# "Yeast Stick" Experiment - Advice Sought



## russell_c_cook (21/9/17)

Hi all,

I am fascinated by tales of traditional sticks used to stir worts and store yeast in some cultures. I want to try this myself, and would like to run my plan by everyone.

First, make some holes in a small piece of beech wood, to give yeast nooks and crannies to hide. 

Second, after a brew, dip the wood into the yeast cake.

Third, hang out stick to dry thoroughly.

Fourth, put the dried stick into an airtight jar.

Fifth, a few months later, put the stick into hopped wort, and see what happens!

Any ideas would be welcome. Part of the interest is I'm curious about how yeast can be stored without electricity in places with hot summers.


----------



## earle (21/9/17)

I suspect that you will pick up some wild yeast on your stick. A lot of these old "traditional" beers would have been "infected" with the local biota.
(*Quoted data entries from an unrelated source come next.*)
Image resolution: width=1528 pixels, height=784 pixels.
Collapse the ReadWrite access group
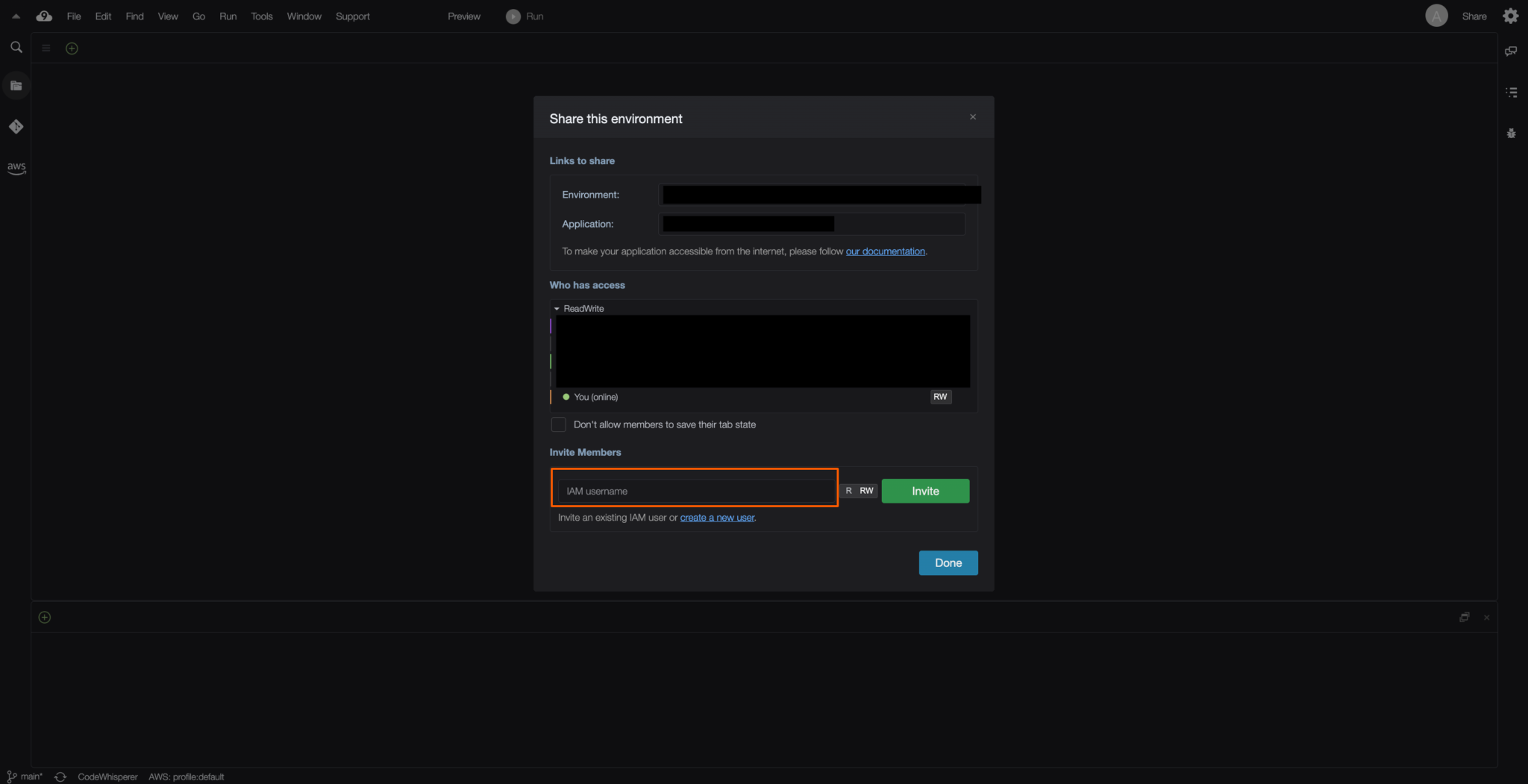(x=557, y=308)
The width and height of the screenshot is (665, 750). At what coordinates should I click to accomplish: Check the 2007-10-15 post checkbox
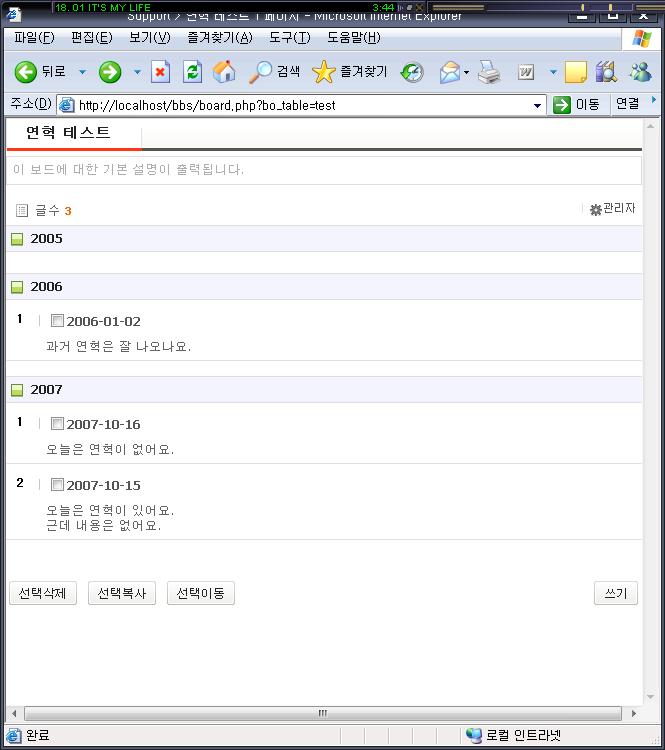(57, 485)
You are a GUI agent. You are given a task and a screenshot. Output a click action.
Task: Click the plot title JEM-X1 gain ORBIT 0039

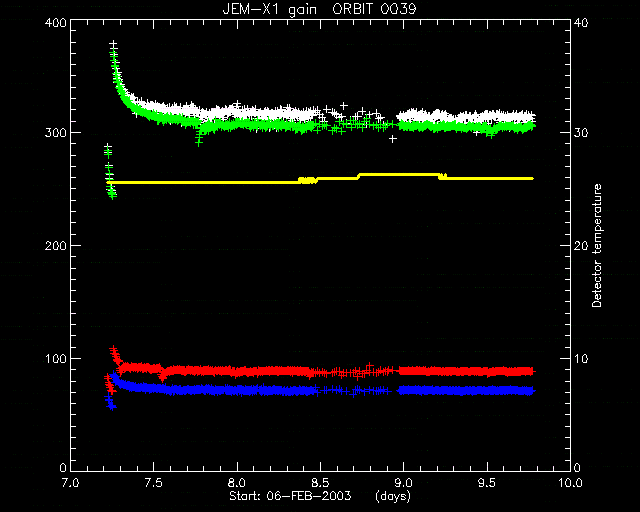(x=319, y=9)
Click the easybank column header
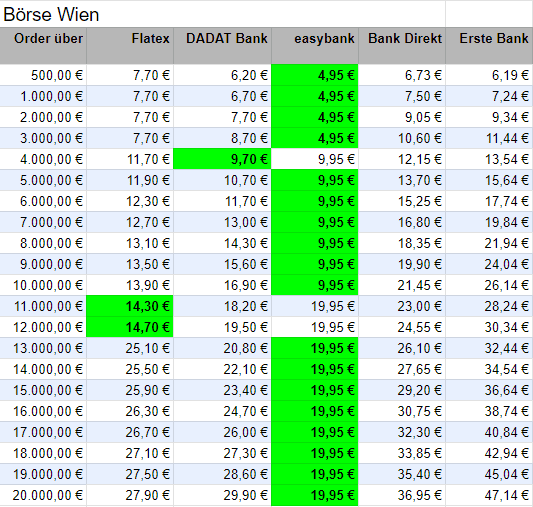Screen dimensions: 533x507 click(315, 46)
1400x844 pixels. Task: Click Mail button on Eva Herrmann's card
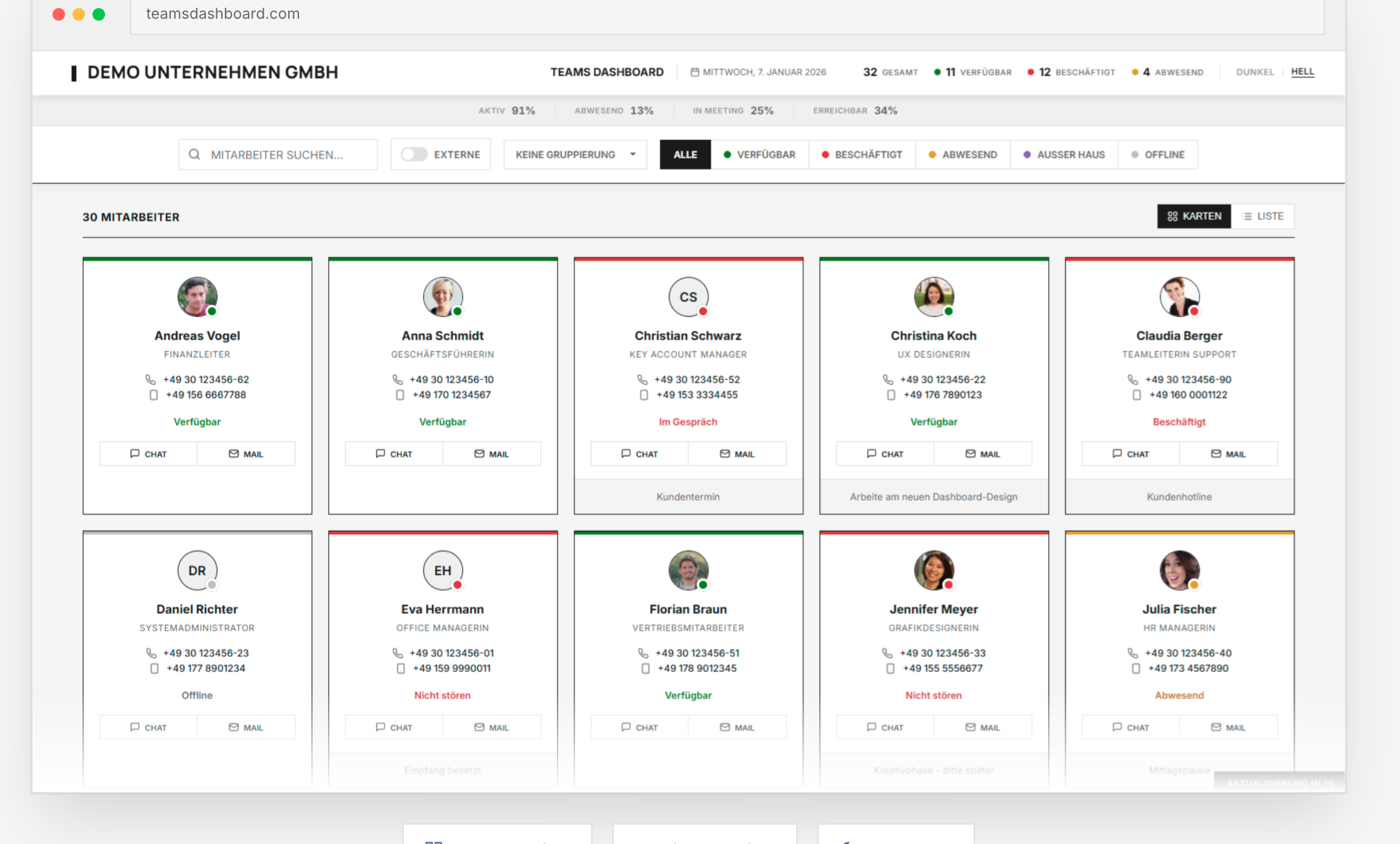[491, 727]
From reading Bronzed Brews it seems that most Aussie ales had a Brett infection prior to the introduction of lagers which coincided with a big improvement in sanitation. Could be an interesting experiment though. I would set aside a particular fermenter for it though.


----------



## Mardoo (21/9/17)

There's a great blog that goes into detail about the living Scandinavian tradition of this. Here's a link to one of the articles on the blog:

http://www.garshol.priv.no/blog/264.html

It's fully worth digging around in the blog. I spent a couple nights reading most of the brewing posts.


----------



## russell_c_cook (21/9/17)

Hi Earle, 

Thanks for the input.

I was thinking of doing a small batch of porter for the experiment, do you reckon that Brettanomyces flavours (if that's what I get) would be compatible with that? 

Russell


----------



## russell_c_cook (21/9/17)

Hi Mardoo,

Yes, I've had a good read through those, where most of my interest in this topic came from .

It'd be great to see how it works in subtropical Brisbane.


----------



## earle (21/9/17)

russell_c_cook said:


> Hi Earle,
> 
> Thanks for the input.
> 
> ...



Different Brett strains have different flavours but could go well. Having said that it could be a bit of a lottery as to what biota you might and not might pick up - but worth an experiment.


----------



## russell_c_cook (21/9/17)

Hi Earle,

I'll bear that in mind. I reckon a porter's roasty flavours give me the highest chance of covering up any unexpected flavours from yeast.


----------



## Dae Tripper (21/9/17)

I have been planning to have a go at this in the near future 

http://poppylandbrewer.blogspot.com.au/2016/01/making-yeast-ring.html?m=1


----------



## russell_c_cook (21/9/17)

Hi Dae Tripper, 

Please keep us posted on that!

I started making my one today, a very simple one. I sawed the end off of a beech wood kitchen utensil, so I had a small, thin rectangle of wood. 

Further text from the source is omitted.